2) The hub is a completely separate unit from the spindle. Starting with the wheel removed from the frame, if you undo the spindle nuts from the brake side of the wheel, you will get to a nut that butts up to the left-hand hub bearing, removing this nut allows you to push the spindle through the hub (LH bearing, spacer, RH bearing) and speedo drive. You should then have a spindle with a nut which is butted up to a shoulder on the short end of the spindle, this is the key position (if I read the sheet correctly). It also should give the correct spacing for the speedo drive to engage the drive lugs on the hub without locking up.

Try the above, if nothing else it will show you how it should be assembled. Nothing should fall out of the hub and you can the check the spindle across the drop outs, the put the lot back together by inserting the spindle from the speedo drive side. As far as I know, the only difference between early and later hubs is the spindle diameter, not width.

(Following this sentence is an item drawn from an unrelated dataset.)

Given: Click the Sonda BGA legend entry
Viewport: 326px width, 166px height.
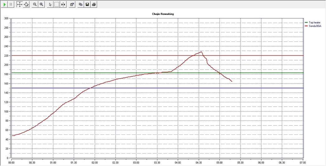Looking at the screenshot, I should tap(315, 26).

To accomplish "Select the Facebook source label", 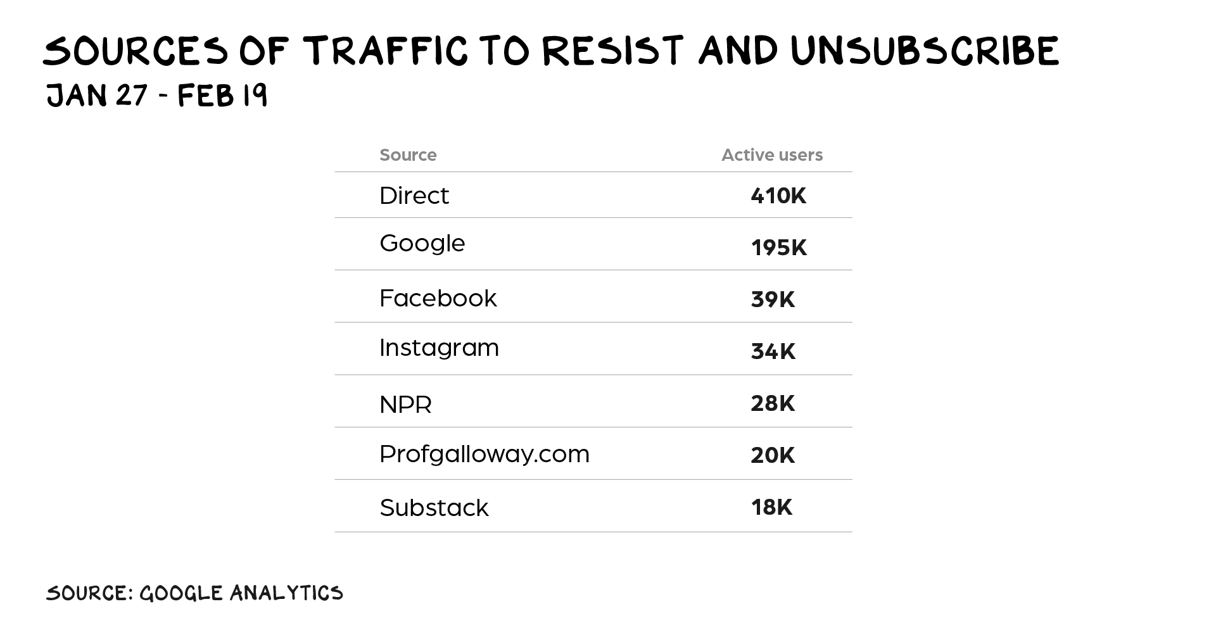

If you haven't done so, I suggest printing the service sheet so you can more easily refer to it (especially the different Fig 23a, b, etc).

I can't think of anything else to suggest. It's a basic job which should not give any problems as long as your frame is right, together with the spindle. Check the measurements of both while apart.

1956 D3 running, lights to sort. 7 other bikes in the Barn. 1950 D1 engine now running.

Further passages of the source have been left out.